Però, perché la povertà diventasse rivoluzionaria era necessaria una
convinzione moderna, sconosciuta nell'antichità, e cioè che la miseria non era
intrinseca alla natura umana ma poteva essere superata. Era necessario che
fosse superata l'idea che la subordinazione e le differenti condizioni
materiali degli uomini fossero un fatto naturale. Mi sto riferendo alla
struttura sociale medioevale, chiaramente enunciata nel 'Carmen ad Robertum
regem' di Adalberone di Laon. La società era suddivisa in 3
'classi': Oratores, Bellatores, Laboratores. La stessa idea ispirata
al 'De Republica' di Platone. Quindi una struttura rigida che non
ammetteva cambiamenti perché, nel medioevo, sarebbero stati oltraggiosi nei
confronti del volere divino. L'evoluzione della società ha portato a
confrontarsi Lavoratori e 'Proprietari dei mezzi di produzione'. Sono
proprio questi ultimi, tra i quali rientrano gli aristocratici, che
rappresentano le forze controrivoluzionarie. Queste forze si oppongono, molto
spesso violentemente e quindi esasperando la situazione, perché temono di
perdere il loro potere e la loro ricchezza. La paura di essere spodestata porta
la classe nobiliare a ricorrere a ogni mezzo per conservare il proprio status.

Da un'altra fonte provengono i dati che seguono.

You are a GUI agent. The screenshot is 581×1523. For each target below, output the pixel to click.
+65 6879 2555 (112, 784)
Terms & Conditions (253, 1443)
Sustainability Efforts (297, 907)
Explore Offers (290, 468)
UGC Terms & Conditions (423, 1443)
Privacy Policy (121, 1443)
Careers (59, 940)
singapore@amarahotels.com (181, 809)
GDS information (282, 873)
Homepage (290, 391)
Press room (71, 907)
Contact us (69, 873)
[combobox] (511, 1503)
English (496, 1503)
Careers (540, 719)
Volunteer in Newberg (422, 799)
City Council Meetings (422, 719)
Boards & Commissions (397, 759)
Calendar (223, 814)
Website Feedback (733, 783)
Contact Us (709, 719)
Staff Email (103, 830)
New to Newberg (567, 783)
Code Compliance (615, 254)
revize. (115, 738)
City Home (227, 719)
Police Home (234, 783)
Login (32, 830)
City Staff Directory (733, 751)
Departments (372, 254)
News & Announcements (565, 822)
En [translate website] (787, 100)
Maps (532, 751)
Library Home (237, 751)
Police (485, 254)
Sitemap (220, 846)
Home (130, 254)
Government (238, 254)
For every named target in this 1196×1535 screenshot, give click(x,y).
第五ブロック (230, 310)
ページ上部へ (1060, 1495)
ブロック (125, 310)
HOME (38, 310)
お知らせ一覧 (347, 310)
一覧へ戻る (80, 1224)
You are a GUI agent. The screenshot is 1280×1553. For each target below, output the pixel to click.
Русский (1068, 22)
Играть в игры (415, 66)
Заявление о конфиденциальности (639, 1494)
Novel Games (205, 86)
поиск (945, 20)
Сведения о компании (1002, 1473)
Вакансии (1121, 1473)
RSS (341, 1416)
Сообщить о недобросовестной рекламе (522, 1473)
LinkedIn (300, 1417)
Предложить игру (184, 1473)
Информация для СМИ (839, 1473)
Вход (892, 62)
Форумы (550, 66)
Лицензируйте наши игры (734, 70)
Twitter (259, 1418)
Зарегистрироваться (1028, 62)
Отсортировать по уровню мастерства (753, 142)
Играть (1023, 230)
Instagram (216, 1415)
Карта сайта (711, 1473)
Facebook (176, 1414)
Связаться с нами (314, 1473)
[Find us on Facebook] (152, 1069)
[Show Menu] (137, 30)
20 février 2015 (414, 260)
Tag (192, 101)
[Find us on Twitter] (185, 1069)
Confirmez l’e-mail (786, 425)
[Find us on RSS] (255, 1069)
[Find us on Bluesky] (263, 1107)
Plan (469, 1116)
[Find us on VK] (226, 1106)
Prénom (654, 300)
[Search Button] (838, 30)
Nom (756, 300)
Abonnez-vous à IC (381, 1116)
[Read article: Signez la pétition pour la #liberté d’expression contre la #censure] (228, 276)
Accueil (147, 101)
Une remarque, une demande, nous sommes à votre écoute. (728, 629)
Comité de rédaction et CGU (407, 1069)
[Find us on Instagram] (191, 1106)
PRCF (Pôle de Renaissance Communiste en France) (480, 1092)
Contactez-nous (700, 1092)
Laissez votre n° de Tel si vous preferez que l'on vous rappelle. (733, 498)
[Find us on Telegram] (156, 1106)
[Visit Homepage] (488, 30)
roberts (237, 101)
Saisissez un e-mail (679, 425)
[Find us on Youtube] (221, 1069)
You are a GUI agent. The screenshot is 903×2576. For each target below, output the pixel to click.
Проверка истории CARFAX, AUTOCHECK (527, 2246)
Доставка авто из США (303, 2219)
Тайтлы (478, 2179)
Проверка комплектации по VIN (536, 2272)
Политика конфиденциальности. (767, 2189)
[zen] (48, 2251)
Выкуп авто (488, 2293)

In molti casi, il mezzo più usato è il terrore, attraverso il quale i seguaci
dei moti cercano di difendere un'ideale da una inesorabile degenerazione. Per
realizzare un bene, molti sono disposti a ricorrere ad ogni mezzo, compreso il
sacrificio di innocenti. E' questo il primo passo, all'apparenza romantico e
nobile, verso una spirale autodistruttiva. Un'idealizzazione eccessiva del
processo storico che conduce al sospetto del prossimo perché non fedele alla
rivoluzione. Il sospetto è stato combattuto con l'eliminazione fisica degli
indiziati; troviamo perciò una stretta somiglianza nell'ostracismo greco in
quanto corrotto da un uso improprio. Da tentativo di preservare l'integrità
della polis fino all'esilio di personaggi scomodi. I confronti più immediati
sono con i 'nemici della rivoluzione' russi. Nonostante la
legittimità di partenza, una ristretta cerchia di persone, dotate di potere,
può manipolare a proprio vantaggio un ideale condivisibile dalla maggioranza.